その一瞬、頭に走馬灯のように3人の幼い子たちの姿が蘇った。
ウィル……金髪でブルーの瞳の男の子。可愛い双子はブラウンの髪にグリーンの瞳のアーサーとロイ……。
ソウタ、ミナト、ヒナト……。
幼い3人がニコニコ私に微笑みかける姿が私の脳裏によぎり、涙が溢れた。鮮明な記憶が鮮やかに蘇る。
「マテルルーチェ・メッツロイトン」は輝く母の意味でつけた。
「私はここで死ぬわけにはいかないのよっ!バカっ!」
私は叫んで、パトリシアの腕をつかんで体勢を立て直した。すかさず彼女の腕を捻じ上げた。私は自分だけのために、ここまで頑張ってきたわけではない。未来に生まれる子供たちを守るために、ここまで頑張ってきたのだ。
私はここで死ぬわけにはいかない!
ここまでやってきて全てを無駄になんてできない!
キャッ!!
パトリシアは叫んだが、私は許さなかった。
生きるか死ぬか、なのだ。
2度も死んで死に戻りを果たした私は、負けるわけにはいかない。
私はパトリシアを立たせて、駆けつけた巡査と巡査部長と警部と警視に引き渡した。皇太子妃を狙った犯罪は国家反逆罪だ。

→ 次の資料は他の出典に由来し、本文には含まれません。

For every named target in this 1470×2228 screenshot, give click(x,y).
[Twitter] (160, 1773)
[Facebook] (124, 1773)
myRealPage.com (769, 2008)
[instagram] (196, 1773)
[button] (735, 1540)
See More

その日、警視総監と副総監の命で、アンリ・ジャゲール伯爵家とクイーンズマディーノモベリー公爵家に立ち入り捜査が行われ、公爵も伯爵も逮捕されたと報告を受けた。
彼らの所領の譲渡には、いよいよ拍車がかかりそうだ。
オーガンジーの薄い生地は陽光を受けて、夕暮れのギルフォード・カースルの庭を歩く私の周りに光を放った。多少汚れてほつれてしまった所もあったが、駆けつけたアンドレア皇太子の抱擁の前には、大したことではないように思えた。
死に戻った私は、息が止まるほどの恋をして、生きるか死ぬかのドキドキの戦いを制したのかもしれない。
私たちは熱いキスをした。切なさも怖さも何もかも忘れるほどのキスだった。